Jesus’ mission was not what they wanted, but what they needed. Jesus came to be crucified so that He might rise again, to fall dead into the ground like a grain of wheat so that He might bear fruit, to lose His life in order that sinners might gain eternal life, to serve in humility in order to secure honor from His Father.
And He calls all of His disciples, including us, to follow Him in this self-denying life of submission and service . . . “If anyone serves me, he must follow me.” He is calling me to stop trying to customize Him and civilize Him, to stop demanding that He be the King I want Him to be, and to submit to Him as the King He is, to stop complaining that He’s not ruling and running my life the way I want Him to and begin trusting that He’s ruling and running my life the way I need Him to.
Again, Shane and Shane capture the heart of the Jerusalem crowds and my heart, too, with these words . . .
“A man of sorrows, acquainted with grief
He had no form, He had no majesty
How could He have the audacity
To ask me to give Him my tomorrows?”
In his short book What Did Jesus Really Mean When He Said Follow Me, David Platt explains . . .

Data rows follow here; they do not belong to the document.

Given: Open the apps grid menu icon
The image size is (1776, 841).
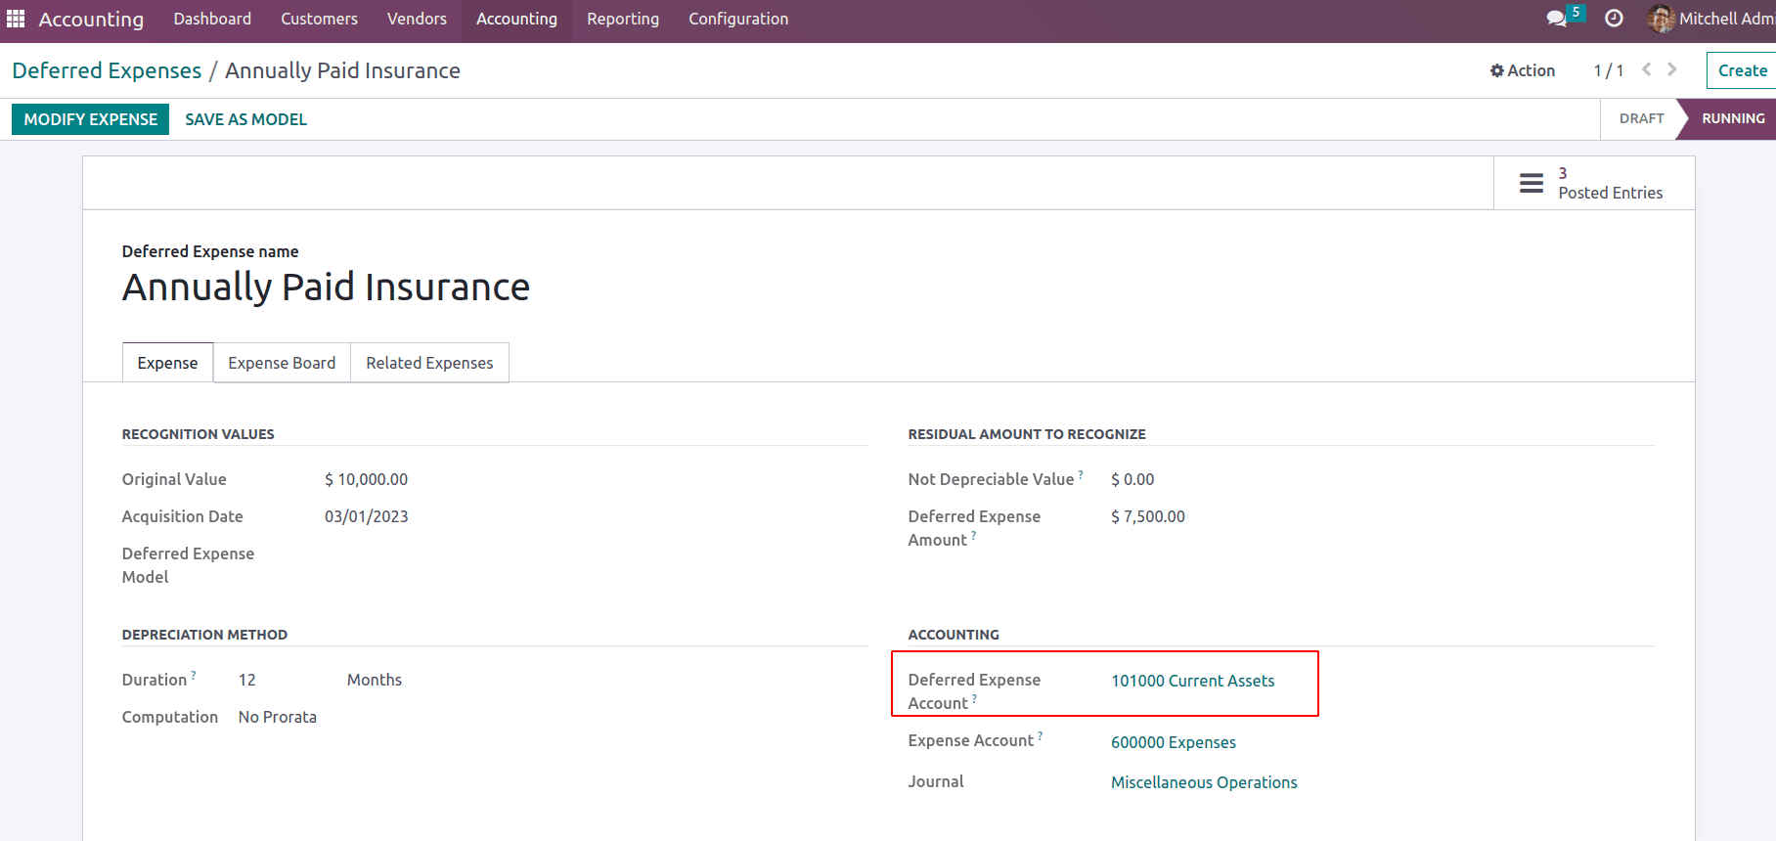Looking at the screenshot, I should 16,19.
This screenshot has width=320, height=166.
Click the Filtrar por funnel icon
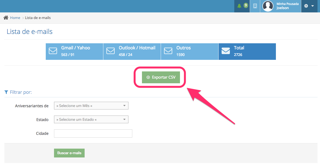6,92
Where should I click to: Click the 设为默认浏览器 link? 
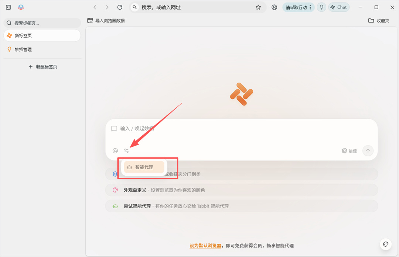click(205, 245)
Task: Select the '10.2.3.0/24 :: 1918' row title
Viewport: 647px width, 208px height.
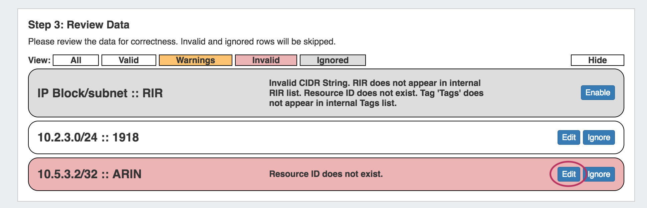Action: (88, 137)
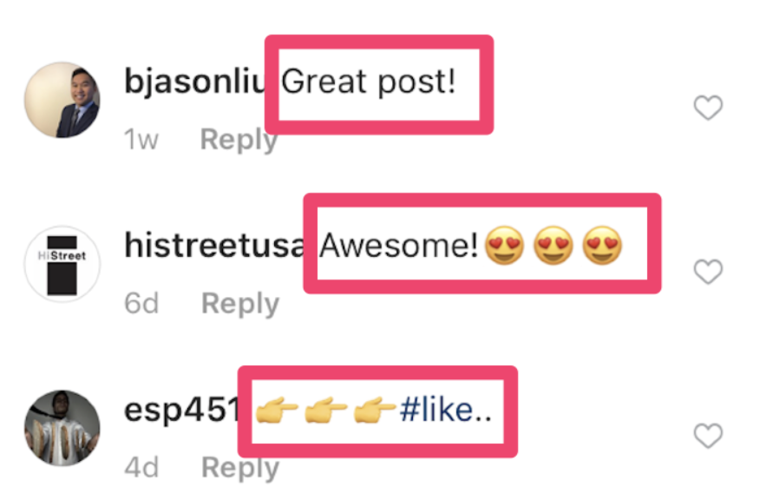The width and height of the screenshot is (773, 500).
Task: Reply to esp451's comment
Action: [240, 468]
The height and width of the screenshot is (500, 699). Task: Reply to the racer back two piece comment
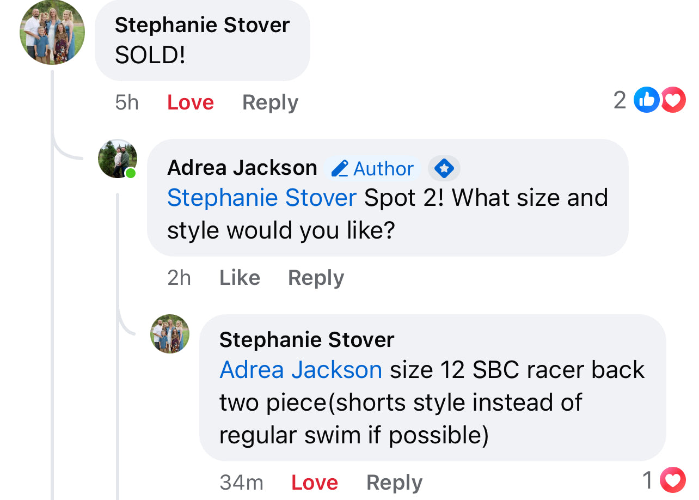[x=394, y=482]
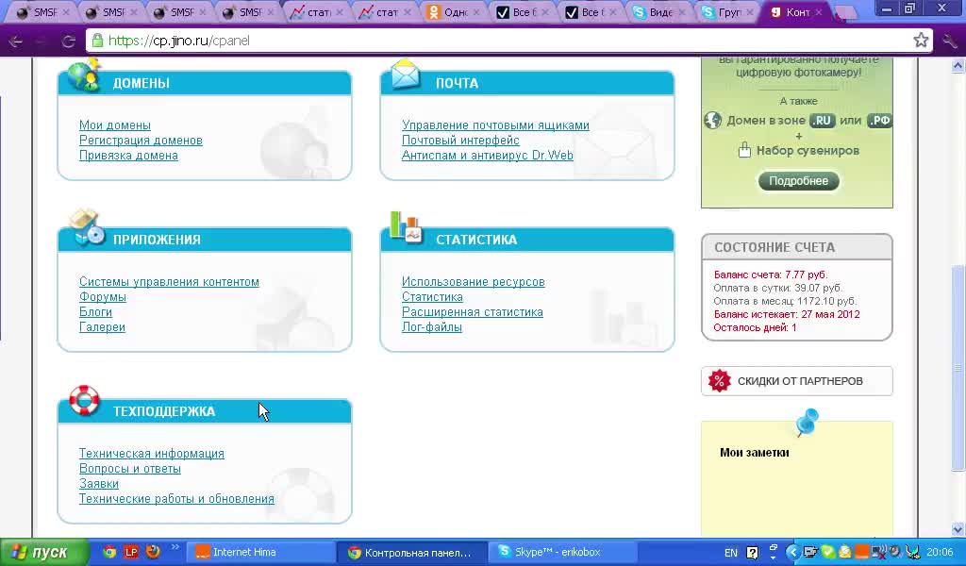
Task: Click the red percent discount icon
Action: 720,381
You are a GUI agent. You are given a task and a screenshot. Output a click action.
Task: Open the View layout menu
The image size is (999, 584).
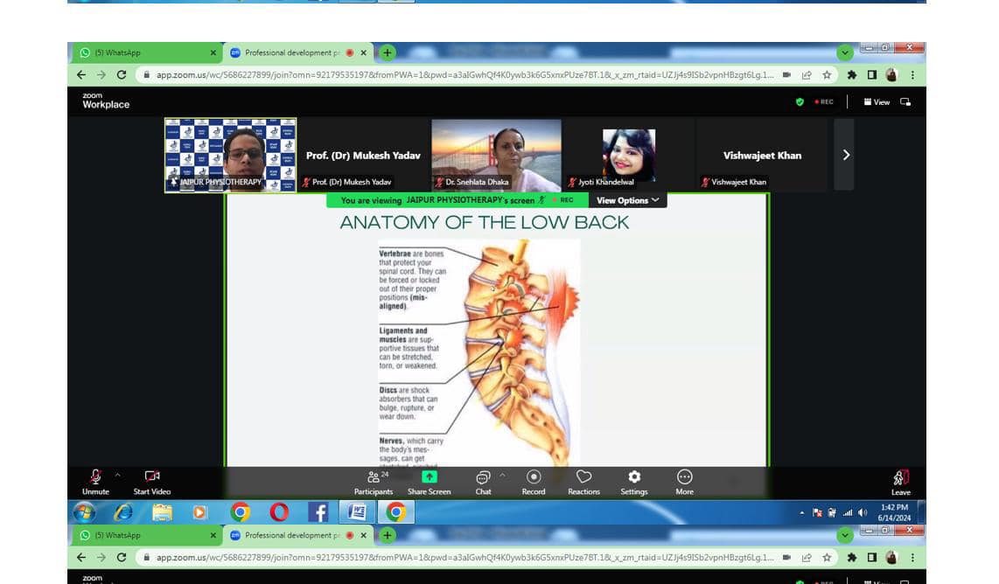[x=877, y=102]
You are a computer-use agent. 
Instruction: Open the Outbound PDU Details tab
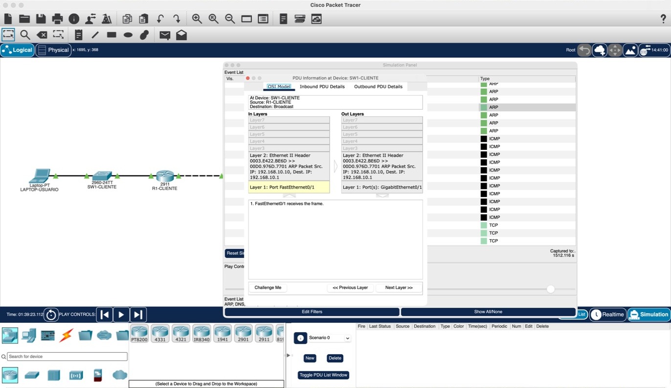tap(379, 87)
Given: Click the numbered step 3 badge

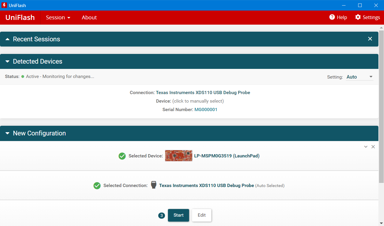Looking at the screenshot, I should pos(161,215).
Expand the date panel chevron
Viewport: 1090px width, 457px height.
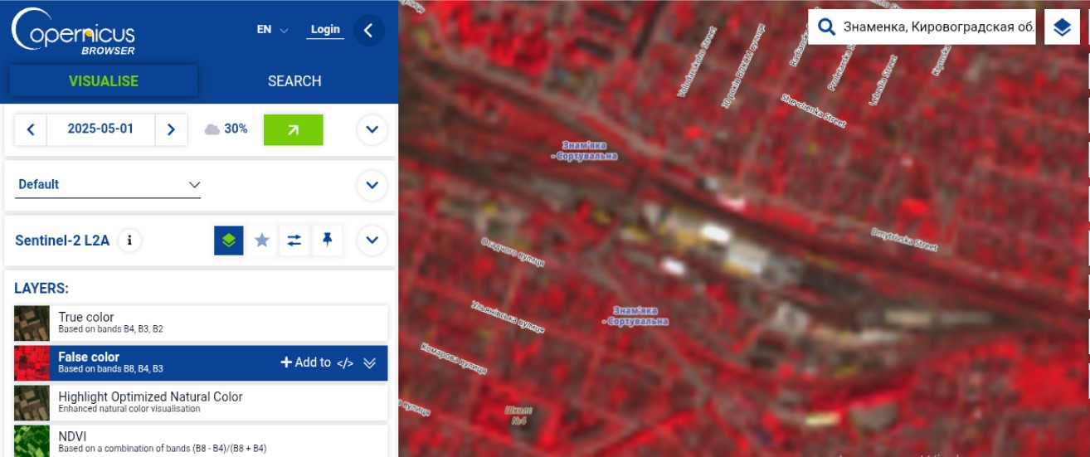coord(372,129)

“We pick and choose what we like and don’t like from Jesus’ teachings. In the end, we create a nice, non-offensive, politically correct, middle-class, American Jesus who looks just like us and thinks just like us. But Jesus is not customizable. He has not left himself open to interpretation, adaptation, innovation, or alteration. He has revealed himself clearly through his Word, and we have no right to personalize him. Instead, he revolutionizes us. As we follow Jesus, we believe Jesus, even when his Word confronts (and often contradicts) the deeply held assumptions, beliefs, and convictions of our lives, our families, our friends, our culture, and sometimes even our churches. And such belief in Jesus transforms everything about what we desire and how we live (pp. 26-27)
Someone has said, “If your Jesus never corrects you, never challenges what you say, think, do, or desire . . . then he’s probably not the real Jesus, but one you’ve made in your own image.”
And so I find myself confronted by the Jesus in John’s gospel, the Jesus who says that living in His Kingdom, under His rule and blessing, means I will have to bury my life to see it bear fruit, to stop pursuing a life bound to earth in order to live a life bound for eternity, to humbly serve rather than seek honor from others.
To serve this King, I will have to follow Him through loss to life, through the cross to the crown.
What will those losses be? We’ll look at 3 of them in the days to come.